タイルが浮く原因はいくつかあります。1つは、建物本体のコンクリートとタイルの間に塗る下地モルタルの不足や施工不良。
次に、タイルのひび割れ。マンションなど鉄筋コンクリート建物には、コンクリートにあえて弱い部分を作って、ひび割れを目地の中に起こすための「 ひび割れ誘発目地 」がありますが、タイルがそこをまたいで貼ってあると、タイルがコンクリートに引っ張られて割れ、雨水などが侵入してタイル剥落の原因となるのです。
タイルが浮いていることが発覚したら当然、売り主や施工会社の責任を追及します。しかし、多くの場合は前述の事例のように「 経年劣化が原因 」あるいは「 地震の影響 」などと結論付けられ、結局オーナーの費用負担で改修するケースが多いようです。
■ 売主の責任は追及できるのか?
実は外壁タイルの施工不良は、品確法( 住宅の品質確保の促進等に関する法律 )の対象外で、売り主の瑕疵( かし )担保責任の対象外。同法で責任を問えるのはあくまで「 構造耐力上、主要な部分 」「 雨水の浸入を防止する部分 」のみだからです。
売り主の責任を追及する場合においても、なかなか骨が折れるもの。調査に費用がかかるため、誰が費用負担するのか決まらず、調査すら始められないことも多いのです。売り主が責任を認めないため、裁判に発展するケースも。
オーナー側が裁判に勝訴しても、浮いたすべての部分の改修費用を売主からもらえることはありません。経年劣化によって一定の浮きが発生することは事実であるため、裁判所はタイルが浮いた部分から経年劣化と思われる割合を差し引いて金額を決定します。
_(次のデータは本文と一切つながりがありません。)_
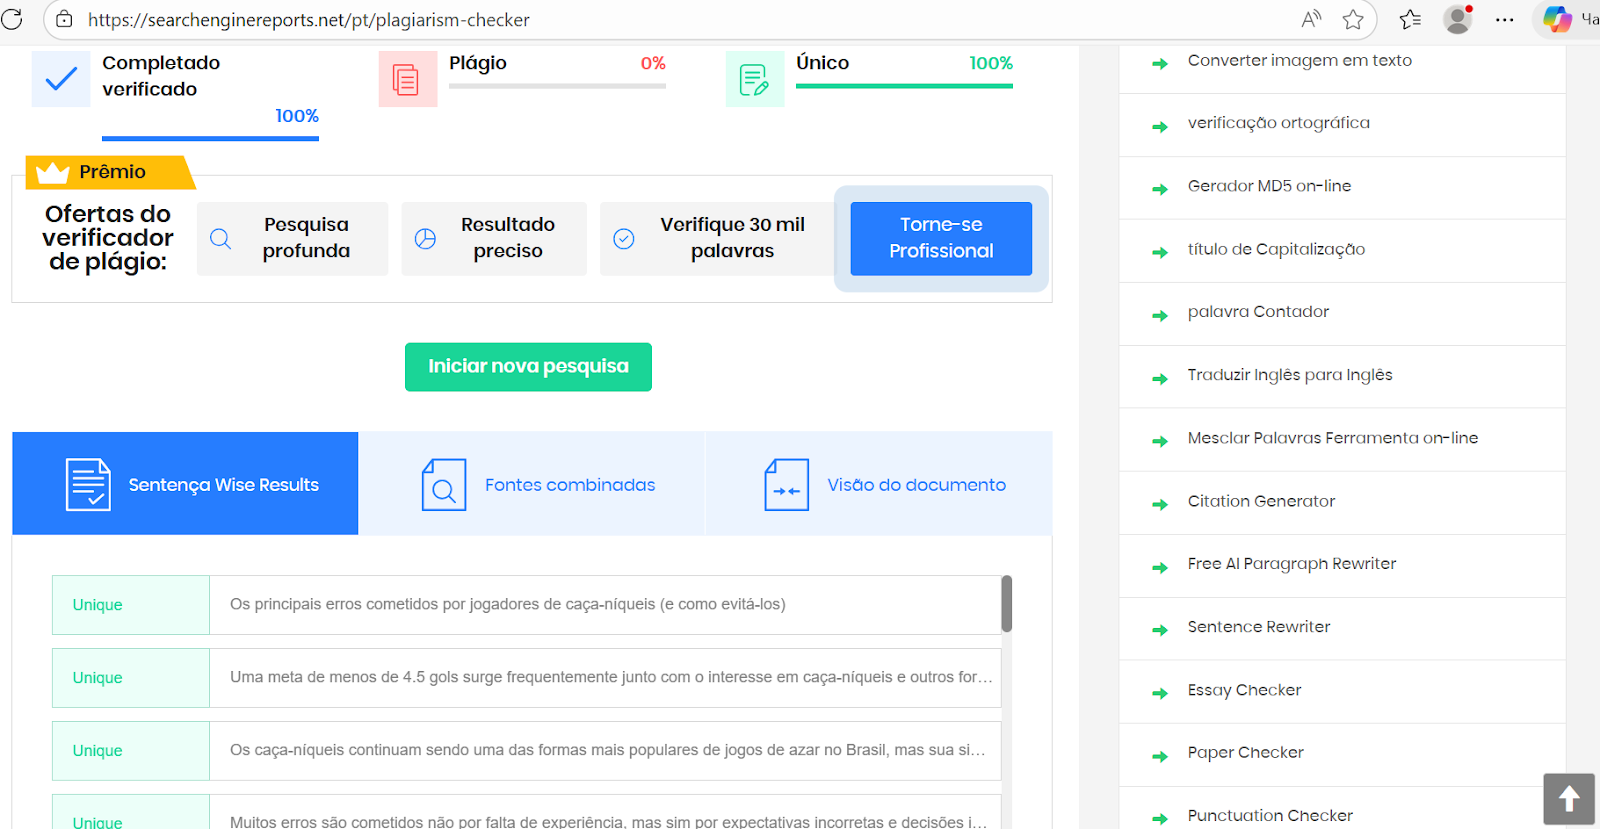Click the browser refresh icon
This screenshot has height=829, width=1600.
pos(12,19)
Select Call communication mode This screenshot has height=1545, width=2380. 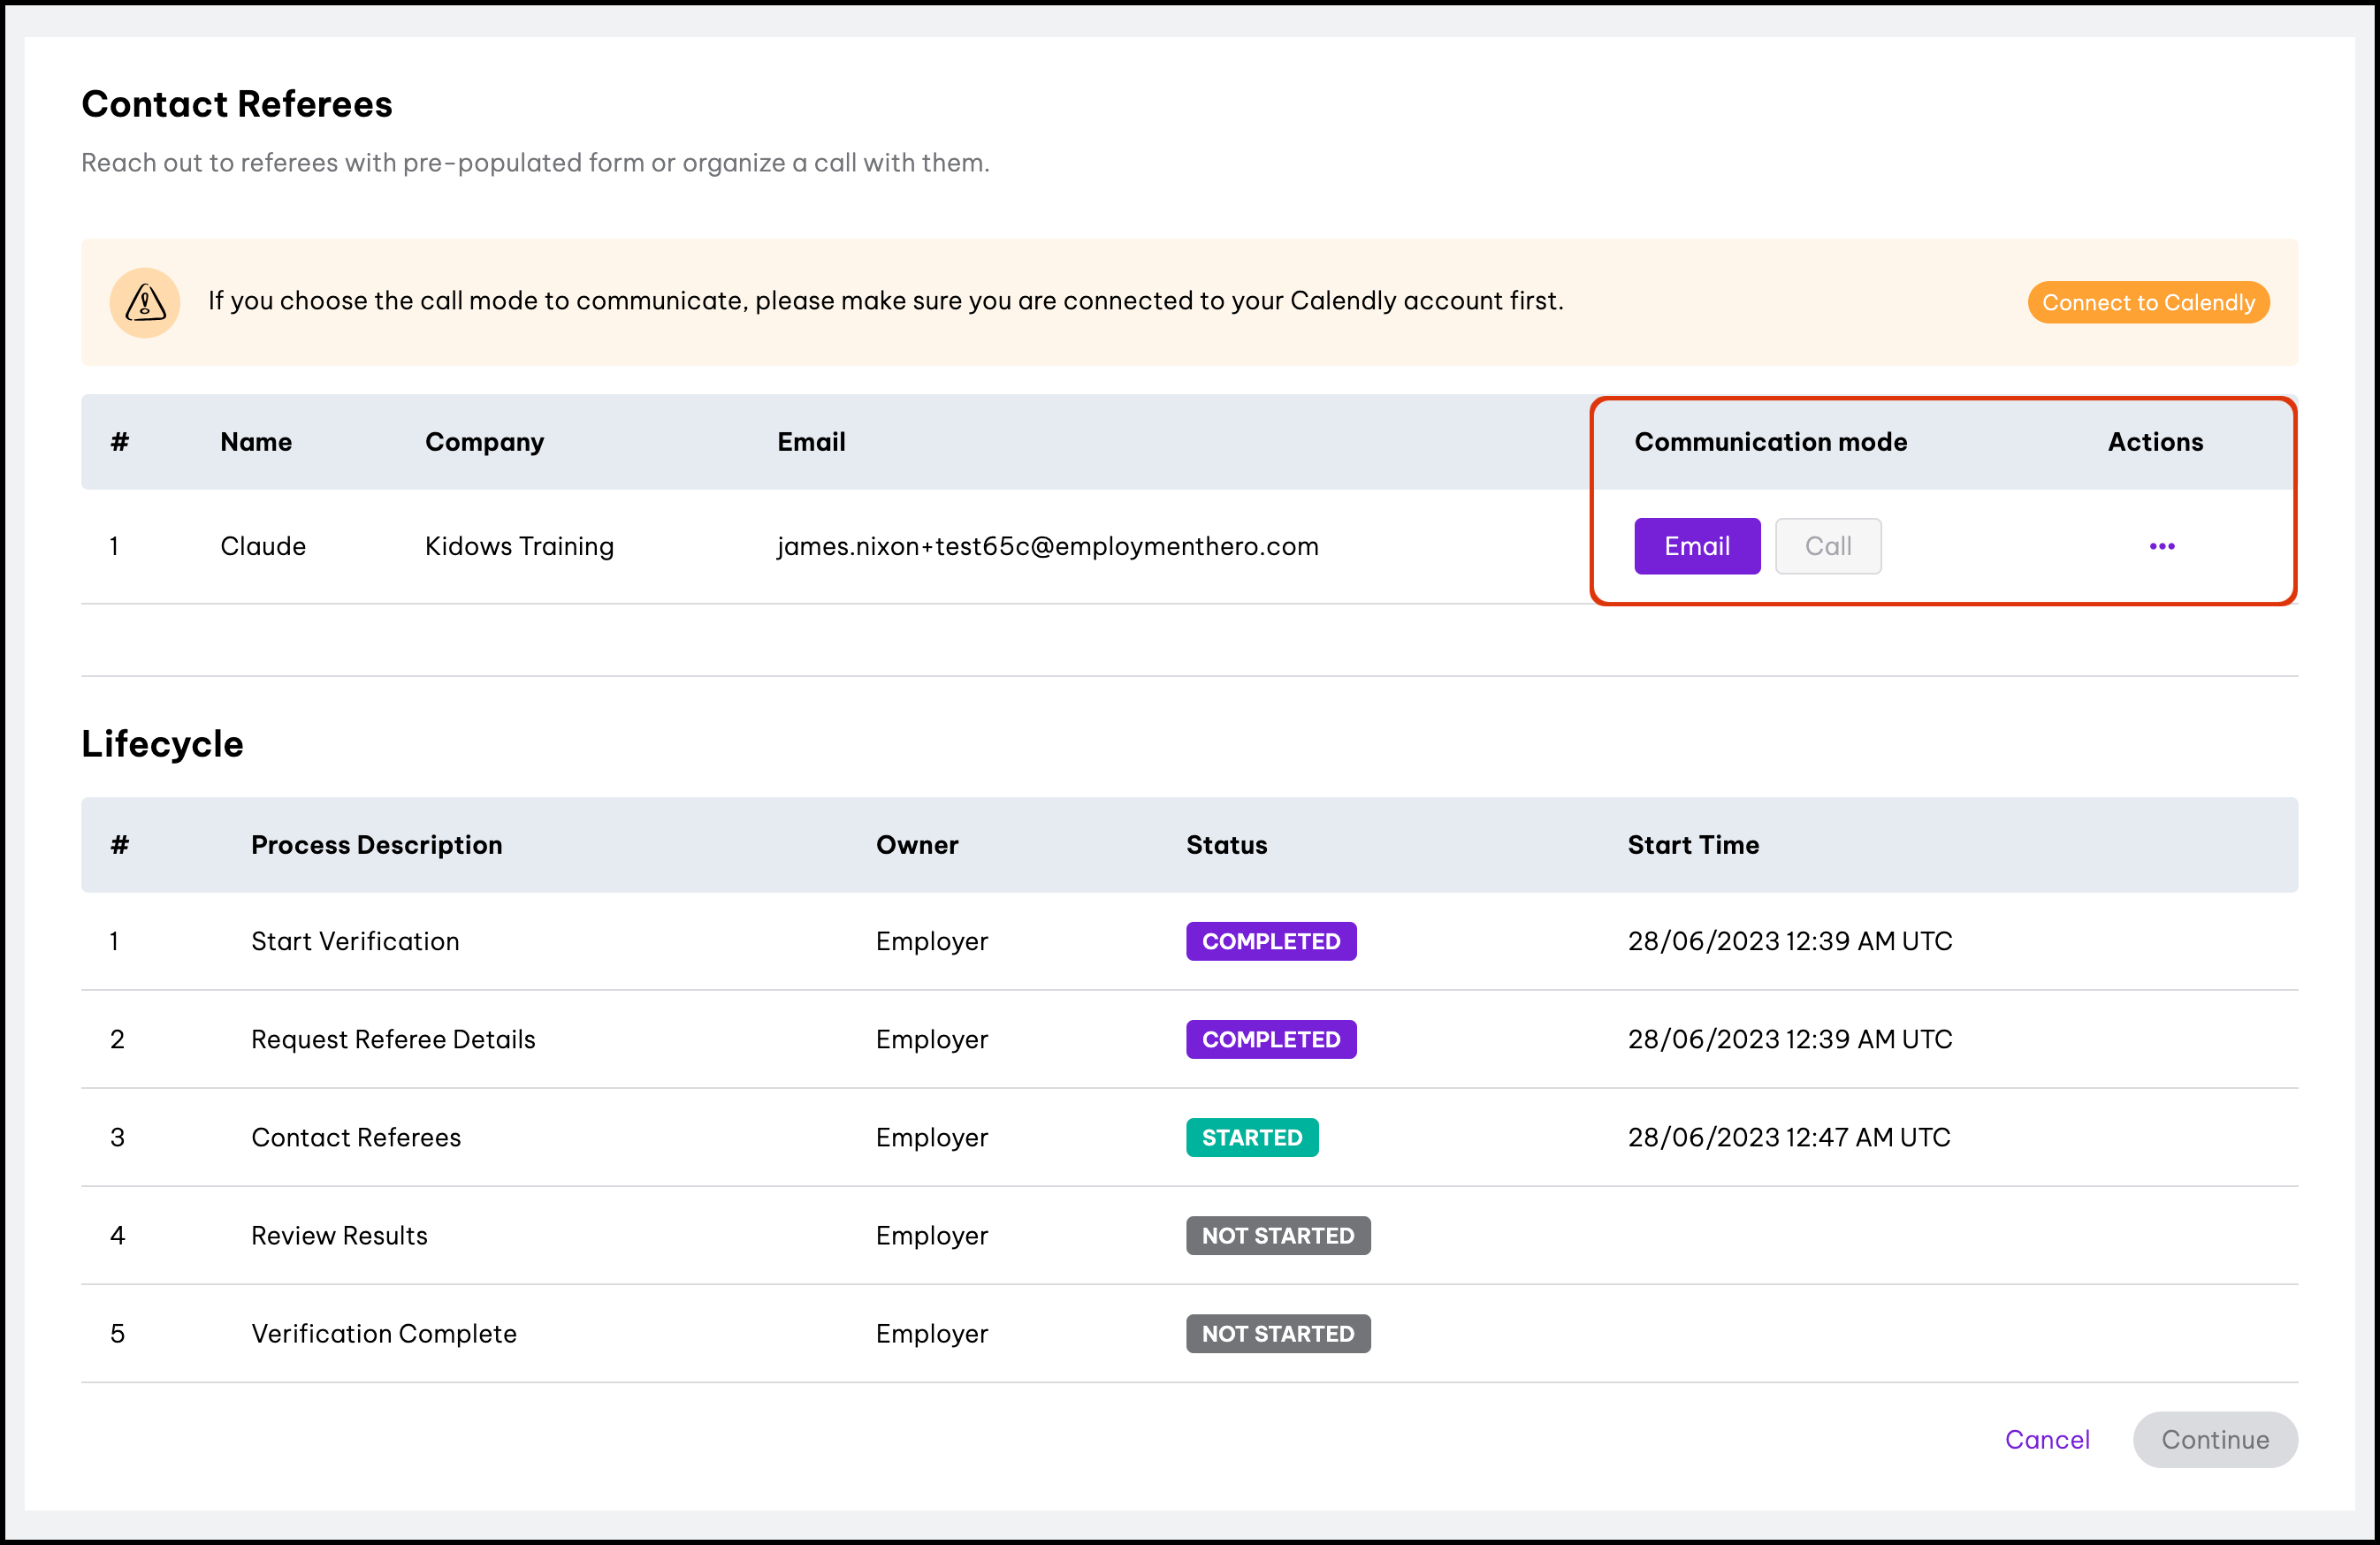point(1827,546)
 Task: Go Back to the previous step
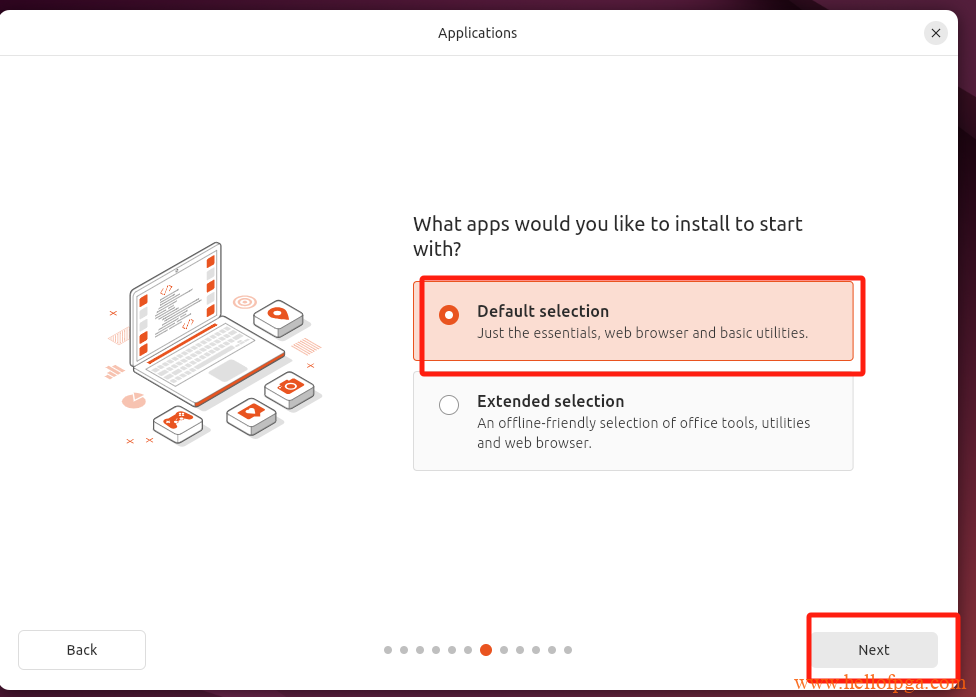click(x=82, y=650)
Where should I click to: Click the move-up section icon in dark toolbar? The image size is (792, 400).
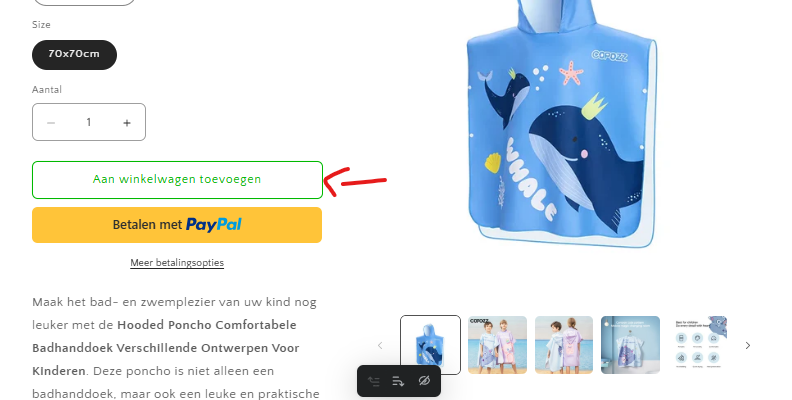[x=374, y=381]
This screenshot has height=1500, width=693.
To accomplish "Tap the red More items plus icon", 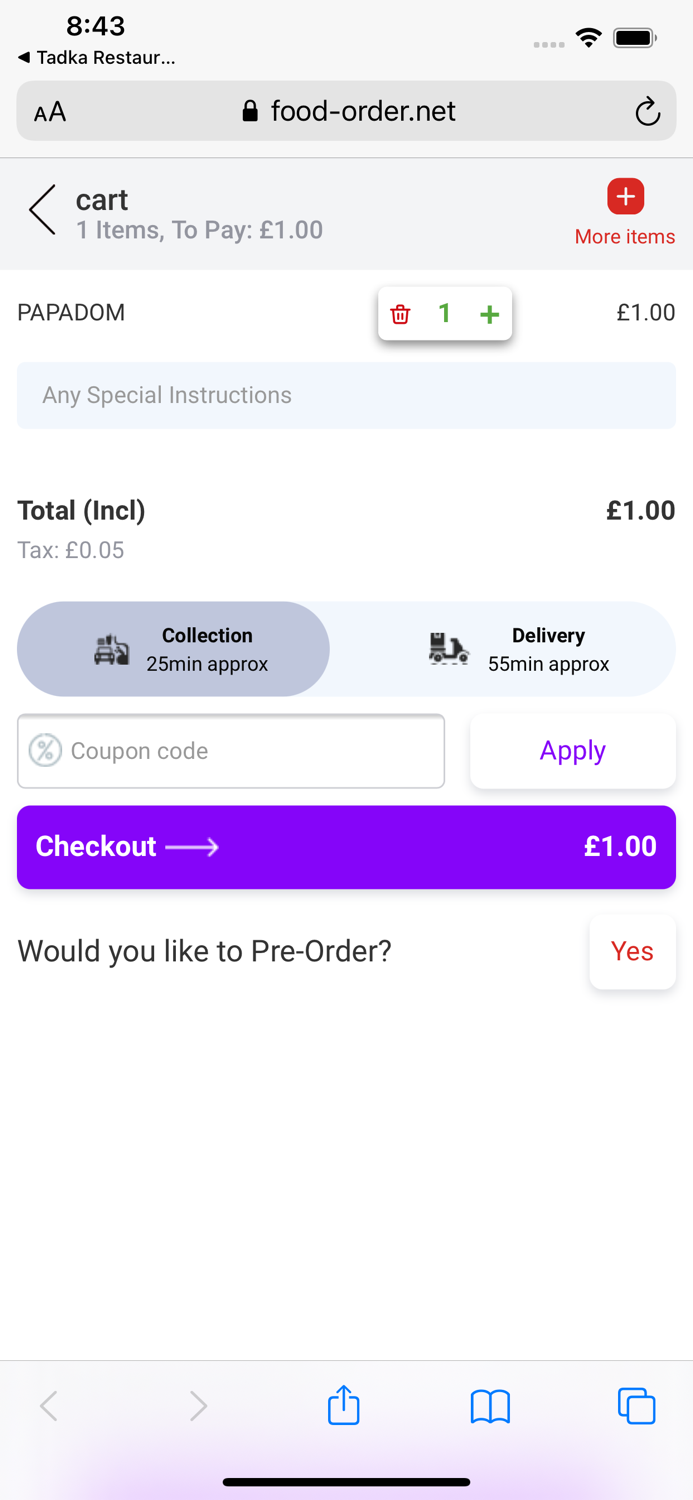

万が一、タイルが剥落したら、まずはすぐに売り主に連絡し、調査や補修の依頼をしたいところ。原因究明の証拠にするため、剥落したタイルは、そのまま管理事務室などで保管しておきます。売り主は瑕疵を認めない場合が多いので、第三者機関などを必要に応じて活用するのがベターでしょう。
売り主が調査と補修を同時に提案することがありますが、原因が不明瞭なまま工事が終わってしまうことも。その場合は十分な改善が行われたか確認できないため、まずはいったん調査を行い、そのうえで納得のいく補修ができるのかを吟味するべきです。
また、こうした対応が施工会社任せになるケースもありますが、その対応はあくまで、契約の当事者である売り主に説明を求めたいことろ。
国土交通省は2008年、外壁タイル剥落事故の多発を受け「 定期報告制度 」を改訂し、外壁タイルの打診検査を義務化しました。定期的な調査と報告を怠ると、オーナーは罰則( 100万円以下の罰金 )の対象となります。
仮に調査や報告を怠っているマンションでタイルが剥落し人災が起きたら、オーナーの重大な責任は免れないでしょう。